» **Sayfa alıntısı**
----
2. Filipovic, bariz gol şansı pozisyonunda Talisca'nın arkasından sarılıyor ve ısrarla tutuyor. Talisca buna rağmen iyi niyetle gidip şutunu atıyor. Ama pozisyonu bozulduğu için dilediği vuruşu yapamıyor. Hakem dönüp kuralı uygulasa, ya direkt kırmızı çıkaracak ya da sarı verecek. Zaten sarı ile oynayan Filipovic her şartta oyun dışı kalacak. Al sana Konya 9 kişi...
3. Dakika 90+7... Konya ister hakem hatalarıyla, ister şansıyla, isterse Beşiktaş'ın cömertliğiyle son saniyelere 1-1 giriyor. Bu son saniyede Caner'in Volkan Şen'e mutlak bir penaltısı var, vermiyorsun. Tehlike bölgesinde nefes darlığı çeken Konya için 3 puan ne demek... Bunu da engelliyorsun...
----
» **Görev listesi**
- A) Maç yorumuna göre 90+7. dakikada Caner hangi oyuncuya penaltı yapıyor?
- B) Maç yorumunu son cümlesinden sonra kaldığı yerden sürdürün.
----
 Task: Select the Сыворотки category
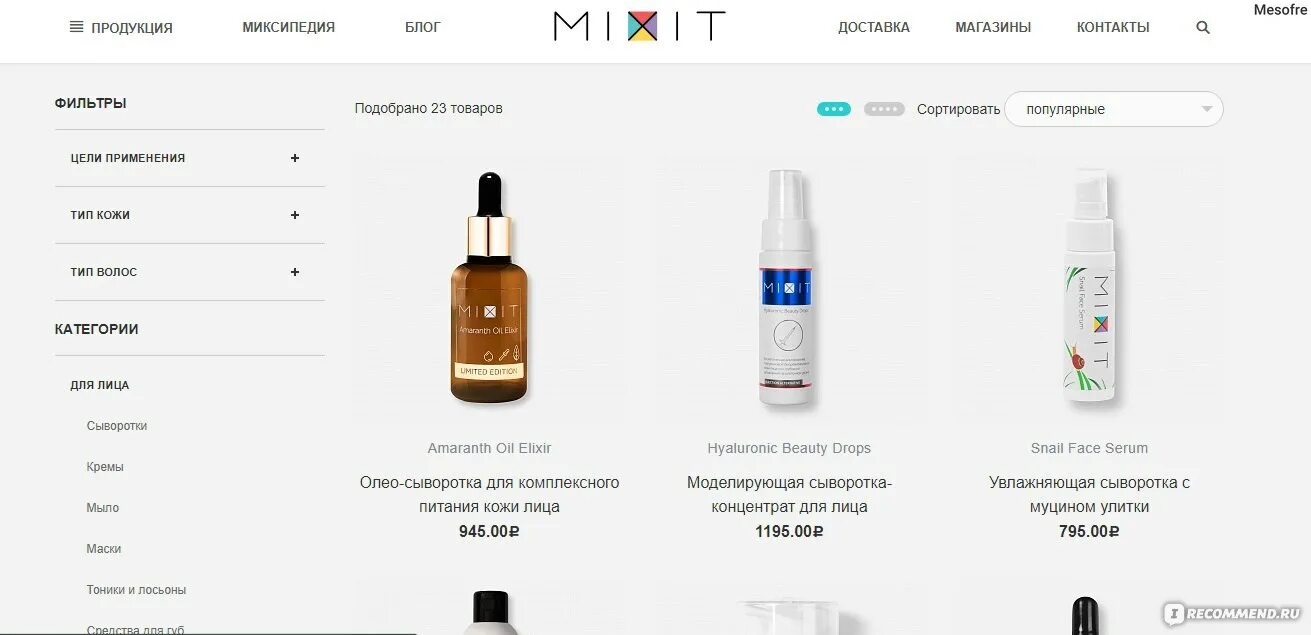click(117, 426)

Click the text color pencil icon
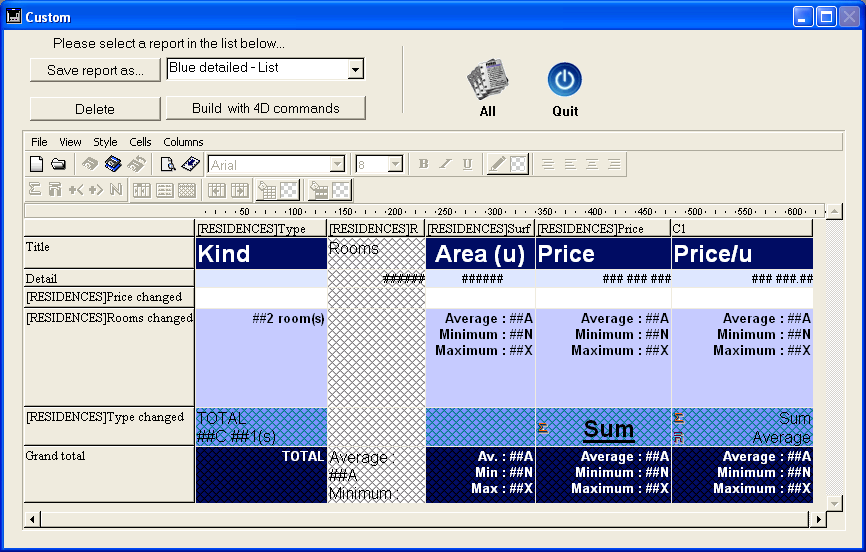[497, 164]
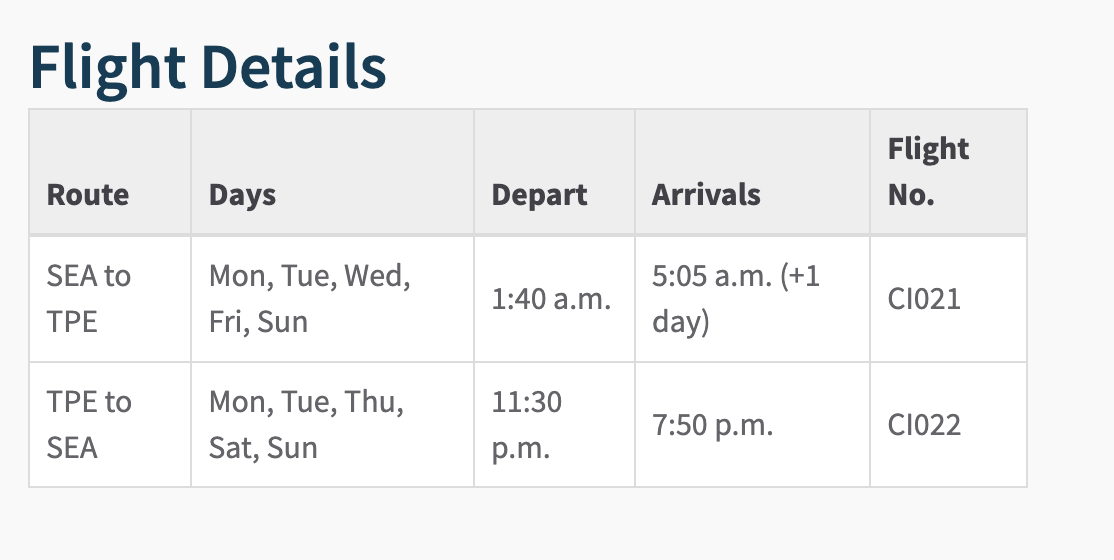This screenshot has height=560, width=1114.
Task: Select the Arrivals column header
Action: pyautogui.click(x=706, y=194)
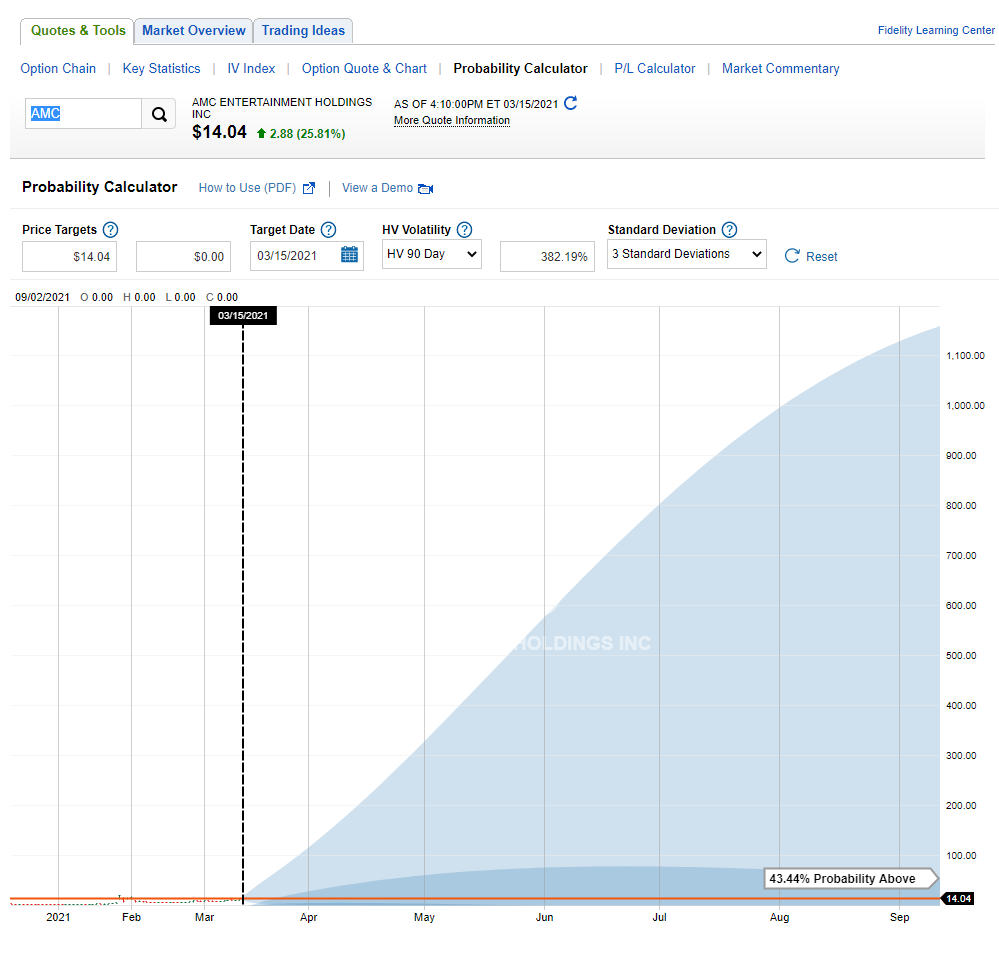
Task: Refresh the quote with the reload icon
Action: (x=571, y=103)
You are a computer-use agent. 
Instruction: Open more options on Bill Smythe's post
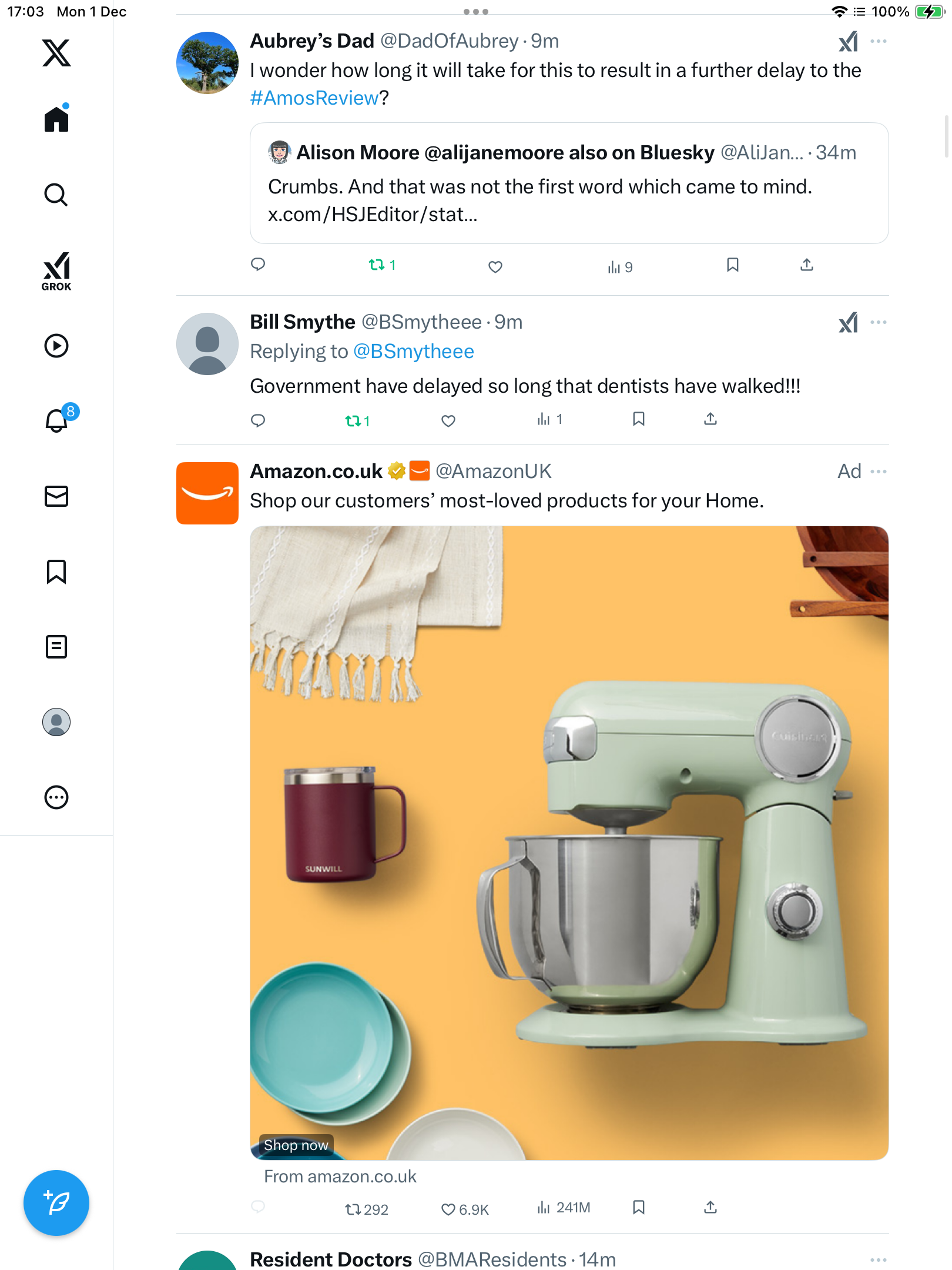(x=879, y=322)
----
» **Alıştırma sonuçları**
- A) Volkan Şen'e.

- B)
Bunlar kabul edilebilir hakem hataları değil... Bunlar "versen de olur, vermesen de" cinsinden gri pozisyonlar değil... Görüyorsun da ... O zaman ya hesabın var, ya da yüreğin yok.
'Sahte'karlar
Kulüpler Birliği Başkanı da olan Beşiktaş Başkanı Fikret Orman'ın uğraşacağı çok şey var.
Birincisi; her fırsatta "yandım Allah" diye kendini yere atan, takla atan "sahte" hareketlerle hakemin yanlış karar vermesini sağlayan, tribünleri öfke içinde ayağa kaldıran futbolcular...
İkincisi; maç istediği sonuçla geçiyorsa en ufak temasta yere yatan ve bir türlü kalkmayıp, oyunun akışını katleden futbolcular... Sahteciler ve artistler el birliği ile futbolun en büyük baş belası olmaya doğru gidiyorlar. Türk futbolunun selameti adına en ufak taviz vermeden, en kısa sürede önlenmesi gereken çok ciddi bir dert bu...
Başka kafa!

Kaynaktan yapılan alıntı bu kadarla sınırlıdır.